TRECHO FORNECIDO
───

VITOR MARCOLIN | Complexo de vira-latas

Vitor Marcolin
Vitor Marcolin
Ganhador do Prêmio de Incentivo à Publicação Literária -- Antologia 200 Anos de Independência (2022). Nesta coluna, caro leitor, você encontrará contos, crônicas, resenhas e ensaios sobre as minhas leituras da vida e de alguns livros. Escrevo sobre literatura, crítica literária, história e filosofia. Decidi, a fim de me diferenciar das outras colunas que pululam pelos rincões da Internet, ser sincero a ponto de escrever com o coração na mão. Acredito que a responsabilidade do Eu Substancial diante de Deus seja o norte do escritor sincero. Fiz desta realidade uma meta de vida. Convido-o a me acompanhar, sigamos juntos.

Desprezo ao Futebol aqui não!

No dia 31 de maio de 1958, uma semana antes do início da Copa do Mundo daquele ano, Nelson Rodrigues, no periódico Manchete Esportiva, fez um apelo ao torcedor brasileiro: “O brasileiro precisa se convencer de que não é um vira-latas e que tem futebol para dar e vender, lá na Suécia”. Seria, no entanto, com prejuízo à verdade se disséssemos que Nelson estava se referindo somente ao conjunto dos brasileiros que apreciam futebol. Não. O futebol foi só o chamariz perfeito para a advertência do cronista.

Naquele momento histórico que antecedeu a primeira de uma sucessão extraordinária de vitórias brasileiras no futebol mundial, Nelson, a honrar o seu ofício, cunhou a expressão “complexo de vira-latas” que, até aquele momento, serviu perfeitamente para descrever a psicologia dos brasileiros frente aos desafios — não só futebolísticos. O “anjo pornográfico” que se deliciava com crônicas esportivas fez a sua contribuição para a expansão do vocabulário do brasileiro. E ele mesmo tratou de explicar: “Por ‘complexo de vira-latas’ entendo eu a inferioridade em que o brasileiro se coloca, voluntariamente, em face do resto do mundo. Isto em todos os setores e, sobretudo, no futebol”.

───

TAREFA 1
No texto sobre o complexo de vira-latas, quais gêneros de escrita o colunista diz que o leitor encontrará na coluna? Liste todos.
TAREFA 2
Diga se cada afirmação concorda com o texto sobre o complexo de vira-latas e responda com sim ou não, citando as palavras do texto que decidem a questão.
(a) O apelo de Nelson Rodrigues saiu uma semana antes do início da Copa do Mundo de 1958.
(b) O apelo foi publicado no Jornal dos Sports.
(c) Para Nelson, a inferioridade do brasileiro aparecia apenas no futebol.
TAREFA 3
Prossiga o texto sobre o complexo de vira-latas com um novo parágrafo, a partir da última frase citada de Nelson Rodrigues.
Os itens que vêm a seguir são um material à parte, sem relação com o texto.

(Registros de um conjunto de dados)
───

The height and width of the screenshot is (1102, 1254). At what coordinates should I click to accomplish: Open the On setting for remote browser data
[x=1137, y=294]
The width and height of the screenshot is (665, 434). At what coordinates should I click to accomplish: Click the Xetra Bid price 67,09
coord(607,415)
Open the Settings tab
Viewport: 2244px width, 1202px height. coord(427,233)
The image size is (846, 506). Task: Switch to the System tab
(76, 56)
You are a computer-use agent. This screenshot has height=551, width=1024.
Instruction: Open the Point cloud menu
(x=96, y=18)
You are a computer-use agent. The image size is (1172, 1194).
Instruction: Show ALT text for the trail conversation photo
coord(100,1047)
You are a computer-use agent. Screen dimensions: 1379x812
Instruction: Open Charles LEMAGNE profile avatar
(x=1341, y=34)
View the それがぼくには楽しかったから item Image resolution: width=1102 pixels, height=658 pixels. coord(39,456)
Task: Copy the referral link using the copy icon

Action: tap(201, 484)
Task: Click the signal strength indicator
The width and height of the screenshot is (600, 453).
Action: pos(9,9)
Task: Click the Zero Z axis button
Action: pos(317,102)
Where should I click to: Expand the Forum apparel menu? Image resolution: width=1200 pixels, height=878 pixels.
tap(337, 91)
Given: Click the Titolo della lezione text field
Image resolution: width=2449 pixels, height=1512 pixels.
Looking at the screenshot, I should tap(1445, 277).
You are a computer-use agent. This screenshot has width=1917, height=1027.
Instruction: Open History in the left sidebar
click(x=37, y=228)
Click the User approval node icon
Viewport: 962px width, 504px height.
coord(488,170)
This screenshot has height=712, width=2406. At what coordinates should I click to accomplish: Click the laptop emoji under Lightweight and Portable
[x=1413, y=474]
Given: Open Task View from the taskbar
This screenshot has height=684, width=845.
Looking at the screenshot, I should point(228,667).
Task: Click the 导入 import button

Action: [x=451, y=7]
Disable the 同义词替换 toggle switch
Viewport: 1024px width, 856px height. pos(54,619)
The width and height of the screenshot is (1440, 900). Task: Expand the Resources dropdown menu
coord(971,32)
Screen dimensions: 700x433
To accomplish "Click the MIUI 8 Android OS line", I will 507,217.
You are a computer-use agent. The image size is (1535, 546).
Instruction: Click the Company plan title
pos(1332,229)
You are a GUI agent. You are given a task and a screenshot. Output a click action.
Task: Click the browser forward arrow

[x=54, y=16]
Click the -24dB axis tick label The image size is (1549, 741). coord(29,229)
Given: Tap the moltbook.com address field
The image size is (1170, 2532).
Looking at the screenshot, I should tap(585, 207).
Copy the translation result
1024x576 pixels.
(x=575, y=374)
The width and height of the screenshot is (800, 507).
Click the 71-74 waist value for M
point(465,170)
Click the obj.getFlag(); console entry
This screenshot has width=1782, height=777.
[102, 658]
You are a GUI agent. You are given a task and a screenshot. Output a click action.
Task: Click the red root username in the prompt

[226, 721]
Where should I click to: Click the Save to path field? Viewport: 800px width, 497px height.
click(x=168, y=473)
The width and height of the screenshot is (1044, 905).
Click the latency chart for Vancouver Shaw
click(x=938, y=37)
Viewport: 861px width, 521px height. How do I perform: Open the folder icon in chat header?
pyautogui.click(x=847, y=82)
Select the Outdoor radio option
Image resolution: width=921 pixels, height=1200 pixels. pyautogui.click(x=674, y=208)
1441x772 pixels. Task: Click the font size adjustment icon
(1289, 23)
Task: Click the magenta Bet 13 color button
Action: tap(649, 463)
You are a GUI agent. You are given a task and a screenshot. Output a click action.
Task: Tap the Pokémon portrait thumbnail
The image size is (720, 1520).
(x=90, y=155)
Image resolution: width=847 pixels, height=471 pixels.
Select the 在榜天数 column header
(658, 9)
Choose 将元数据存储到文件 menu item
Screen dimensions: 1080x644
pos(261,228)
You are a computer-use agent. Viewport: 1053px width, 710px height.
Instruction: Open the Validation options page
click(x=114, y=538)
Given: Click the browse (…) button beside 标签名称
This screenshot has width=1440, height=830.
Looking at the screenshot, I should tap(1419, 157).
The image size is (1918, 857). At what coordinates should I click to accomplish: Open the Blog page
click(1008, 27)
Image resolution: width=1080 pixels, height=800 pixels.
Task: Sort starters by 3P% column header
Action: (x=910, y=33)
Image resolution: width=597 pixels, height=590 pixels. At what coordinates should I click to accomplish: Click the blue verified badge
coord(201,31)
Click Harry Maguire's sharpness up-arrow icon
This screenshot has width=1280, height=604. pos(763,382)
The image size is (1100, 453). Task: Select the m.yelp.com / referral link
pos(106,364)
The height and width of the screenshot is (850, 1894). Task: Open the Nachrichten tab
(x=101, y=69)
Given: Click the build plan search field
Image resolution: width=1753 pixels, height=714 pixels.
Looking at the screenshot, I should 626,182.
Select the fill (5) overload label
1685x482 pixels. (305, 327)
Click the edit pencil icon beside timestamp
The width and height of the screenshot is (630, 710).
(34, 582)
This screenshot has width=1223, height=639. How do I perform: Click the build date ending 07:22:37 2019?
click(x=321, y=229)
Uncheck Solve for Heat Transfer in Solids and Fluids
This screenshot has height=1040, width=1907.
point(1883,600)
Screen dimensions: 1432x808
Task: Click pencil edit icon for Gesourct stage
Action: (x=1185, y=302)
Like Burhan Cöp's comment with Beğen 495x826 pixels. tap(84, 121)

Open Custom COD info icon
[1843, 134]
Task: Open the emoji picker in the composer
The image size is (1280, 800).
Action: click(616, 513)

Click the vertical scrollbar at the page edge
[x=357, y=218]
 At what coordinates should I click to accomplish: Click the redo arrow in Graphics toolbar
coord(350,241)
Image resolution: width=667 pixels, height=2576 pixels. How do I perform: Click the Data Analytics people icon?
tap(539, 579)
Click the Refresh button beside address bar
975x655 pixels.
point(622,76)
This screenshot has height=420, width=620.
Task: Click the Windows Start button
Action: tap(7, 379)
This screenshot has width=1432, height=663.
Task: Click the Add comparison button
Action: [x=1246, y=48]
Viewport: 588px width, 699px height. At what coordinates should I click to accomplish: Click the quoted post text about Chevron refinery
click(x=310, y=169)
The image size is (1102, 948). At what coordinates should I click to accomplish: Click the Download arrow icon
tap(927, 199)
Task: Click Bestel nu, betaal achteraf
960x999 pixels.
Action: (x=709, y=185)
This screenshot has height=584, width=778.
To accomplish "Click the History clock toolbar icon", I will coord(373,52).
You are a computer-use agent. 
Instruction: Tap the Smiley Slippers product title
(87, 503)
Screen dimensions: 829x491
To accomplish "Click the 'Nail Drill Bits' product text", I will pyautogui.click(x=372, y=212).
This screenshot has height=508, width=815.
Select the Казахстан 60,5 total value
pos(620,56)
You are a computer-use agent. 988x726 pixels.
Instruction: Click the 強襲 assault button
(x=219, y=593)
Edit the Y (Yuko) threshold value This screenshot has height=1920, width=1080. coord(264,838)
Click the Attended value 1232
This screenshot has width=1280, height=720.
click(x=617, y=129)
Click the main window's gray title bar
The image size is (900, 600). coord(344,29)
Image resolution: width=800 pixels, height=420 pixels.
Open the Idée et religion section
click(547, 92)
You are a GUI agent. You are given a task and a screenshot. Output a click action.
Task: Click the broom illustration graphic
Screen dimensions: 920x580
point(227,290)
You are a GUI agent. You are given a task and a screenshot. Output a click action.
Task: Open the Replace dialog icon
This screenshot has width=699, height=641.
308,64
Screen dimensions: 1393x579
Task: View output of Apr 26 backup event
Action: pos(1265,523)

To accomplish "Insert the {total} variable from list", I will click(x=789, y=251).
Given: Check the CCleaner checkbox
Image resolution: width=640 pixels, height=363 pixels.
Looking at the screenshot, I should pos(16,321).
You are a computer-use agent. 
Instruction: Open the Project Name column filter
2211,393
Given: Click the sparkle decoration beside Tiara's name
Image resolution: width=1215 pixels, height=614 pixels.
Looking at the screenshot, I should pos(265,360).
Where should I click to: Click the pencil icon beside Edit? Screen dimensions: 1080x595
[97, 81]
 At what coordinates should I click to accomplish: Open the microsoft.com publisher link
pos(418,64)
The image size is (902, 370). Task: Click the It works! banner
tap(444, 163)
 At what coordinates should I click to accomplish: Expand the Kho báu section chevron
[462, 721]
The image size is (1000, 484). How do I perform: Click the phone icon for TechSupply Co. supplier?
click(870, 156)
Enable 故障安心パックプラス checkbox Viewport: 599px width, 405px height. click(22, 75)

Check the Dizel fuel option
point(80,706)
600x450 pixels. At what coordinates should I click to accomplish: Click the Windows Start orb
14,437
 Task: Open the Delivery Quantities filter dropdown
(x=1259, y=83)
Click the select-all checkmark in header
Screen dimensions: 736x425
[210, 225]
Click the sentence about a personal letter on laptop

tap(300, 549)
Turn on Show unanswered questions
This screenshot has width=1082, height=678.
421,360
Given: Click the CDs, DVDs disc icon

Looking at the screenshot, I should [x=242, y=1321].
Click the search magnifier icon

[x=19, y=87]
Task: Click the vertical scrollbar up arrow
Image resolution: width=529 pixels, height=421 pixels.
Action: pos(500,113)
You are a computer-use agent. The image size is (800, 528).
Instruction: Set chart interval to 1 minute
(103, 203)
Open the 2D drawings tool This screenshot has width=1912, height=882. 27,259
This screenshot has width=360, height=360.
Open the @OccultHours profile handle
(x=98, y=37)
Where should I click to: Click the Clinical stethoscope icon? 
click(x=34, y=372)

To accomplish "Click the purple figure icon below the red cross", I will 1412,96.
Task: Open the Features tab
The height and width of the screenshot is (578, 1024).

───

RESULTADO DA TAREFA 1
Contos, crônicas, resenhas e ensaios.

RESULTADO DA TAREFA 2
(a) Sim: “uma semana antes do início da Copa do Mundo daquele ano”.
(b) Não: “no periódico Manchete Esportiva”.
(c) Não: “Isto em todos os setores e, sobretudo, no futebol”.

RESULTADO DA TAREFA 3
Aprecio futebol, mas só quando vale a pena: na Copa. Aliás, sou da opinião herética de que o futebol, dada a sua grandeza, deve ser disputado somente a cada quatro anos. Os campeonatos regionais desviam a atenção do propósito maior do esporte mais popular da Terra: a vitória a nível mundial. Afinal, é durante a Copa do Mundo que os melhores jogos acontecem. Os passes mais perfeitos, os dribles mais geniais, os gols mais improváveis, as defesas mais heroicas, as vitórias que se eternizam acontecem quando os adversários reconhecem-se não como rivais de bairros distintos, senão como competidores de nações distintas. Só a Copa vale a pena, porque a moral da Copa é a moral da guerra – da guerra mundial.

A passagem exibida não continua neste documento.